GOAL OF THE EXERCISE:
Would you retype the records below exactly as they appear?

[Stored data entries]
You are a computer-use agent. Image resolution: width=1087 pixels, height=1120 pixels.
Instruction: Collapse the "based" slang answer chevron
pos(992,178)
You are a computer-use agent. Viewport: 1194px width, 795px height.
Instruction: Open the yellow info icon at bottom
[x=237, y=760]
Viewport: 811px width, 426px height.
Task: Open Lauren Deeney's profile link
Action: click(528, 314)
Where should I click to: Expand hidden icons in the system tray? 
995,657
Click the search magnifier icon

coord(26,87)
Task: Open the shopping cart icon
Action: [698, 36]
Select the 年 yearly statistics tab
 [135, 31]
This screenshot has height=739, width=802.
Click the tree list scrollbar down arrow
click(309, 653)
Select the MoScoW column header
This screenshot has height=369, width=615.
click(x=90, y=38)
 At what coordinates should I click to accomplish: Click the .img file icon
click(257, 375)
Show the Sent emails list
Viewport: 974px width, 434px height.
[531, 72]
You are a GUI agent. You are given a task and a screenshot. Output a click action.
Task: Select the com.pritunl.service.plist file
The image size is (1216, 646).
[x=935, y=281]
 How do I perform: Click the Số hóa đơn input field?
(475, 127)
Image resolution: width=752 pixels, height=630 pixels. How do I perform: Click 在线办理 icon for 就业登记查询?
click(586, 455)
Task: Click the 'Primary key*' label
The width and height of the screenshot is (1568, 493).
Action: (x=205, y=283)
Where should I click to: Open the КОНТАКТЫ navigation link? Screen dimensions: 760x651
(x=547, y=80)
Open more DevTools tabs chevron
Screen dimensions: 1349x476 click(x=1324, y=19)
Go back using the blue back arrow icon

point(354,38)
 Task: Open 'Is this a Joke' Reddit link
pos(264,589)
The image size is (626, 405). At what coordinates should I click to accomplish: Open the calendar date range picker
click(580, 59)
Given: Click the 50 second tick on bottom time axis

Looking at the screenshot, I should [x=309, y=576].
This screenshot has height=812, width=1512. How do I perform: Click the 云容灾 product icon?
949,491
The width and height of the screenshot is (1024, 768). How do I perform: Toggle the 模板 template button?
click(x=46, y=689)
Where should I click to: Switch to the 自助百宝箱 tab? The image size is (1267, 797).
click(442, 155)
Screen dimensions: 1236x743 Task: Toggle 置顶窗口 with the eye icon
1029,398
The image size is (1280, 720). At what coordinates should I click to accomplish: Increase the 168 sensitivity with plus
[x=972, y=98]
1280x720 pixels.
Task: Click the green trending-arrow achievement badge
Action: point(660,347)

ANSWER TO THE EXERCISE:
You are a computer-use agent. Image resolution: width=1087 pixels, height=1120 pixels.
Instruction: Collapse the "based" slang answer chevron
pos(992,178)
You are a computer-use agent. Viewport: 1194px width, 795px height.
Instruction: Open the yellow info icon at bottom
[x=237, y=760]
Viewport: 811px width, 426px height.
Task: Open Lauren Deeney's profile link
Action: click(528, 314)
Where should I click to: Expand hidden icons in the system tray? 
995,657
Click the search magnifier icon

coord(26,87)
Task: Open the shopping cart icon
Action: [698, 36]
Select the 年 yearly statistics tab
 [135, 31]
This screenshot has height=739, width=802.
Click the tree list scrollbar down arrow
click(309, 653)
Select the MoScoW column header
This screenshot has height=369, width=615.
click(x=90, y=38)
 At what coordinates should I click to accomplish: Click the .img file icon
click(257, 375)
Show the Sent emails list
Viewport: 974px width, 434px height.
[531, 72]
You are a GUI agent. You are given a task and a screenshot. Output a click action.
Task: Select the com.pritunl.service.plist file
The image size is (1216, 646).
[x=935, y=281]
 How do I perform: Click the Số hóa đơn input field?
(475, 127)
Image resolution: width=752 pixels, height=630 pixels. How do I perform: Click 在线办理 icon for 就业登记查询?
click(586, 455)
Task: Click the 'Primary key*' label
The width and height of the screenshot is (1568, 493).
Action: (x=205, y=283)
Where should I click to: Open the КОНТАКТЫ navigation link? Screen dimensions: 760x651
(x=547, y=80)
Open more DevTools tabs chevron
Screen dimensions: 1349x476 click(x=1324, y=19)
Go back using the blue back arrow icon

point(354,38)
 Task: Open 'Is this a Joke' Reddit link
pos(264,589)
The image size is (626, 405). At what coordinates should I click to accomplish: Open the calendar date range picker
click(580, 59)
Given: Click the 50 second tick on bottom time axis

Looking at the screenshot, I should [x=309, y=576].
This screenshot has height=812, width=1512. How do I perform: Click the 云容灾 product icon?
949,491
The width and height of the screenshot is (1024, 768). How do I perform: Toggle the 模板 template button?
click(x=46, y=689)
Where should I click to: Switch to the 自助百宝箱 tab? The image size is (1267, 797).
click(442, 155)
Screen dimensions: 1236x743 Task: Toggle 置顶窗口 with the eye icon
1029,398
The image size is (1280, 720). At what coordinates should I click to accomplish: Increase the 168 sensitivity with plus
[x=972, y=98]
1280x720 pixels.
Task: Click the green trending-arrow achievement badge
Action: point(660,347)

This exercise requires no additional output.